Highlights:
- Ten people injured in stabbing on train from Doncaster to London
- Nine victims reported to be in critical condition
- Two suspects arrested; counter-terrorism police assisting
- Prime Minister Keir Starmer calls incident “deeply concerning”
POLICE are investigating a mass stabbing on a London-bound train that left 10 people injured, including nine in critical condition. Two people were arrested following the incident.
The attack took place on Saturday evening on a train travelling from Doncaster, in northern England, to King’s Cross station in London. The train was forced to stop at Huntingdon station in Cambridgeshire after the stabbing.
Police said 10 people were taken to hospital, with nine “believed to have suffered life-threatening injuries”. Counter-terrorism officers are assisting with the investigation, though the motive and identities of the suspects are not yet known.
AFP journalists reported seeing police and forensic teams working through the night at the station, some wearing white overalls.

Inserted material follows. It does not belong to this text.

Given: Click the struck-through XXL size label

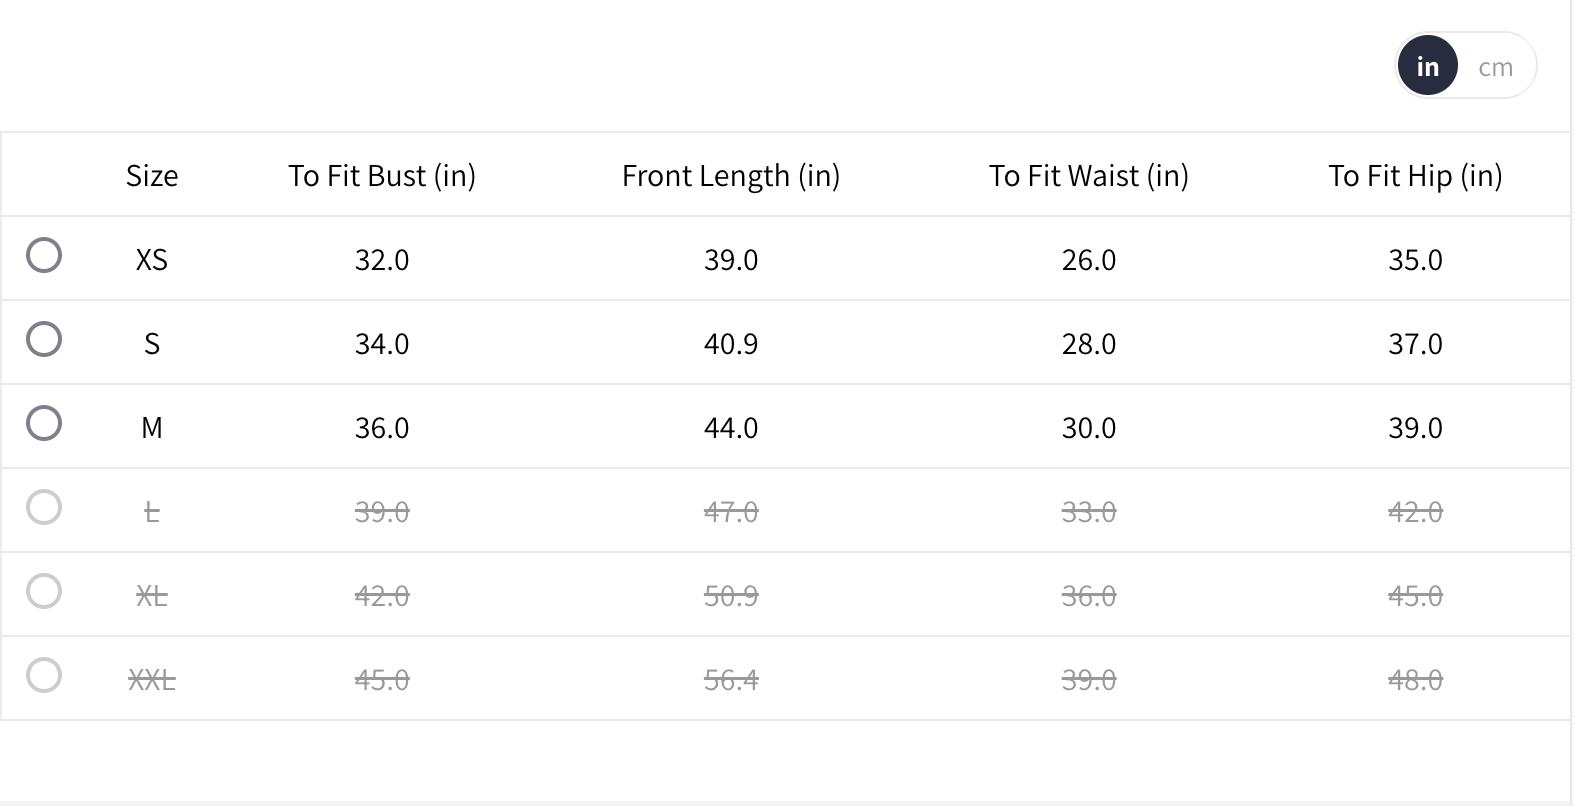Looking at the screenshot, I should pyautogui.click(x=152, y=680).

Witness Olly Foster told the BBC that he heard passengers shouting, “run, run, there’s a guy literally stabbing everyone,” and initially thought it was a Halloween prank. “But then people started pushing through the carriage,” he said, adding that his hand was “covered in blood” from the chair he had been leaning on.

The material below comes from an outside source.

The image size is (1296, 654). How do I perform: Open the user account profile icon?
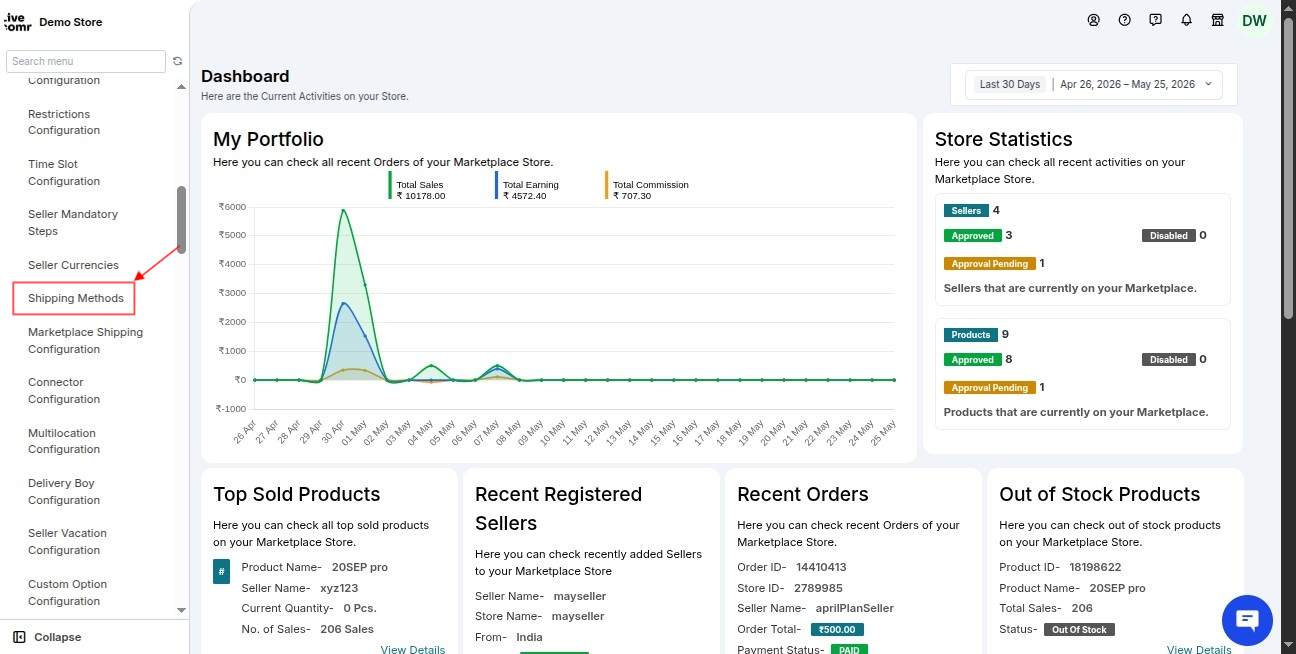1094,20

Foster said he saw an older man block the attacker from stabbing a younger girl and that the incident “felt like forever” though it lasted only a few minutes.
Other witnesses told Sky News they saw a man holding a large knife on the platform after the train stopped. They said the man was later tasered and restrained by police.
Prime Minister Keir Starmer described the incident as “deeply concerning”. London North Eastern Railway, which operates the route, urged passengers not to travel on Sunday, warning that services could be cancelled at short notice.
Knife crime in England and Wales has risen since 2011, according to government data. Despite strict gun control laws, Starmer has called the problem a “national crisis”, and his government has taken steps to reduce knife-related offences.
The interior ministry said on Wednesday that nearly 60,000 blades have been “seized or surrendered” as part of efforts to halve knife crime within the next decade.
At the start of October, two people were killed — one by misdirected police gunfire — and others wounded in a stabbing attack at a synagogue in Manchester. The incident deeply affected the local Jewish community.
Last Thursday, a man appeared in a London court charged with murder after another daylight stabbing that left one dead and two injured.
Defence minister John Healey said on Sunday that initial findings indicated the latest train attack was “an isolated attack”. “The early assessment is that this was an isolated incident, an isolated attack,” he told Sky News.